[Stored data]

********************

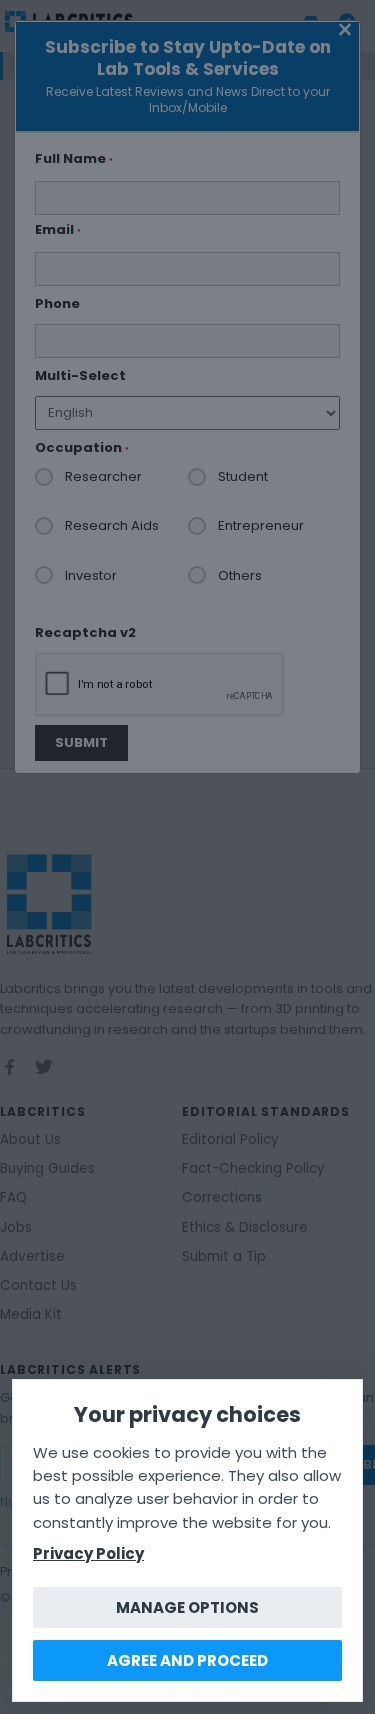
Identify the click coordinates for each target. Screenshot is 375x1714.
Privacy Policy (88, 1553)
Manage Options (187, 1607)
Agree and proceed (187, 1660)
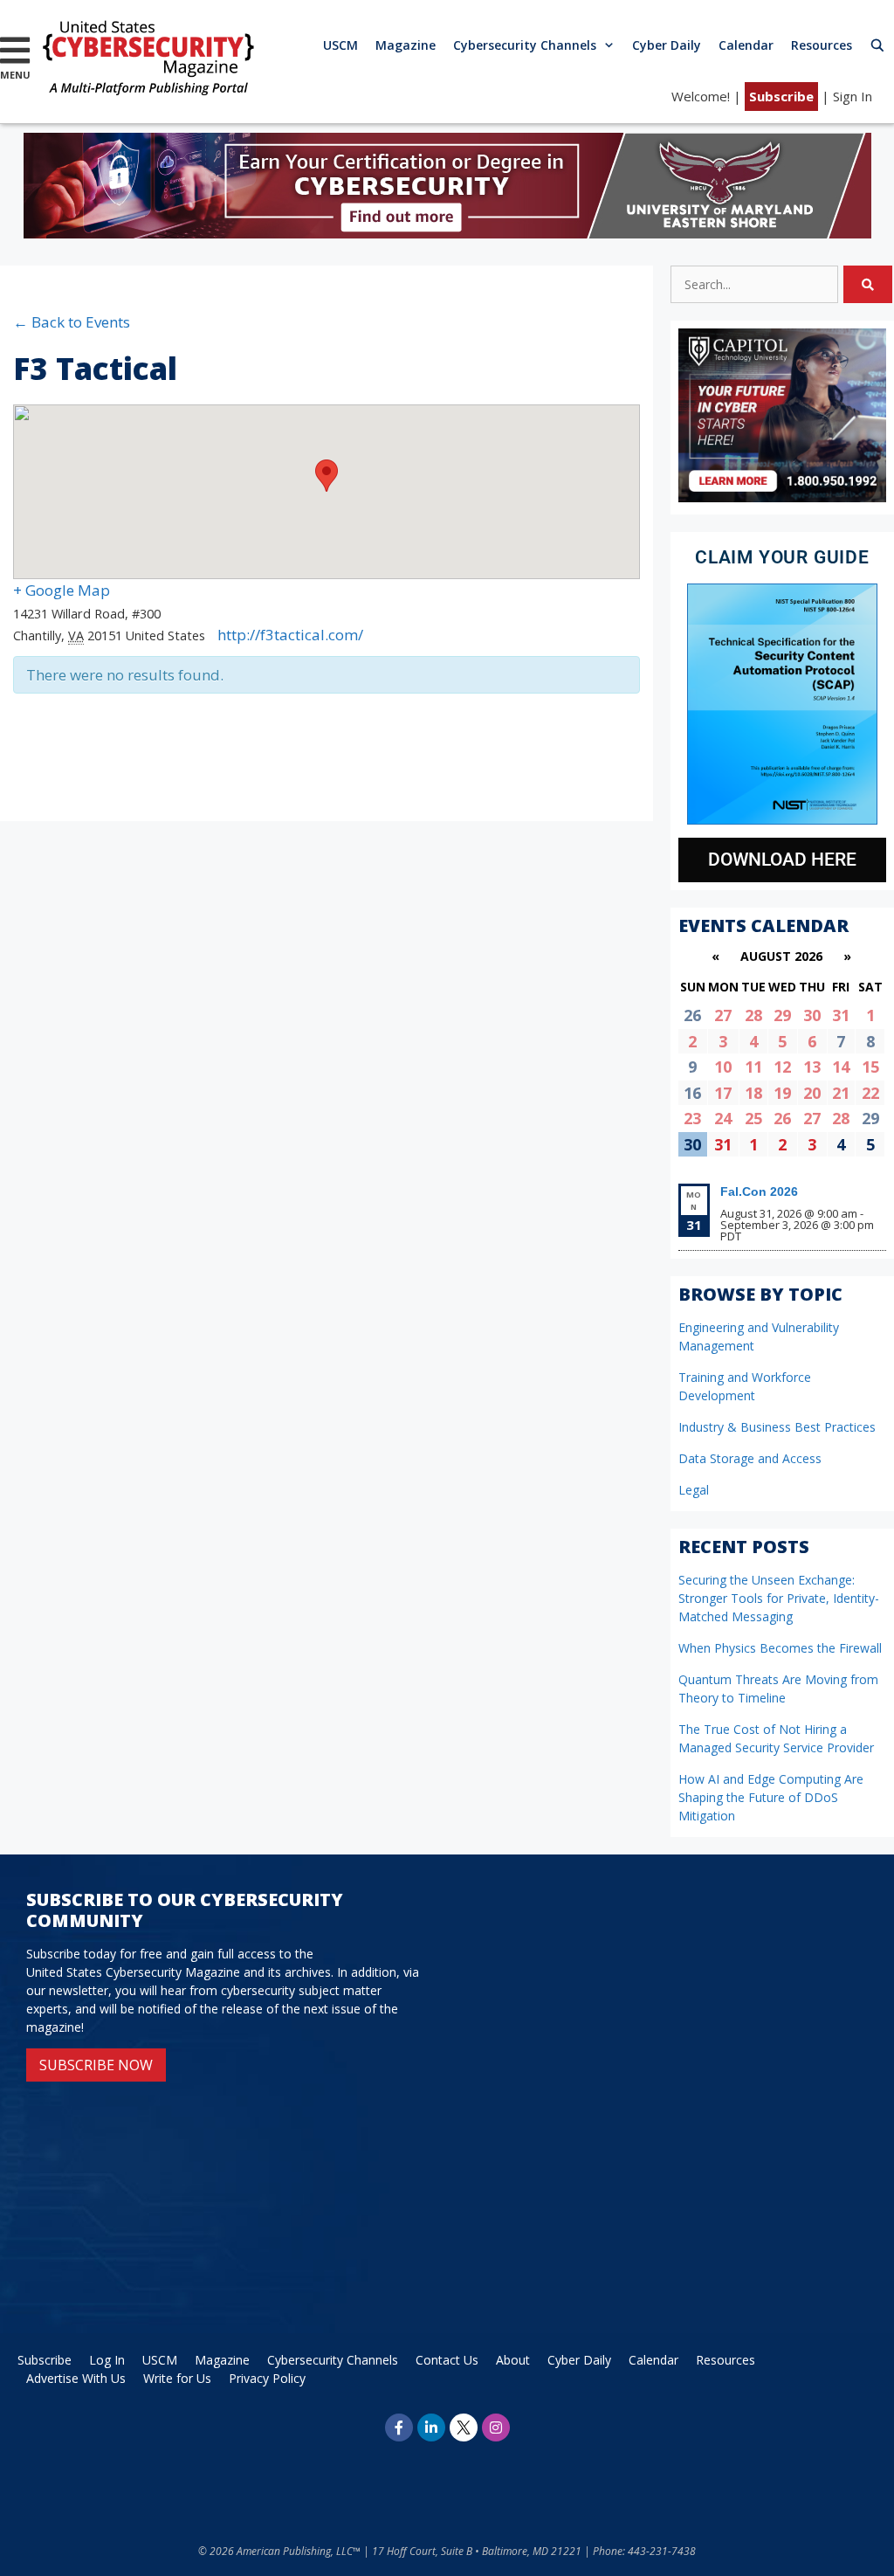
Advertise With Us (76, 2378)
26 (782, 1118)
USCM (340, 45)
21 (840, 1092)
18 (753, 1092)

********************

What is needed >> Please copy the records above word for word, leaving out every picture.

Your response >>
Identify the click coordinates for each target. Screenshot is 375x1714.
Privacy Policy (88, 1553)
Manage Options (187, 1607)
Agree and proceed (187, 1660)
Advertise With Us (76, 2378)
26 (782, 1118)
USCM (340, 45)
21 (840, 1092)
18 (753, 1092)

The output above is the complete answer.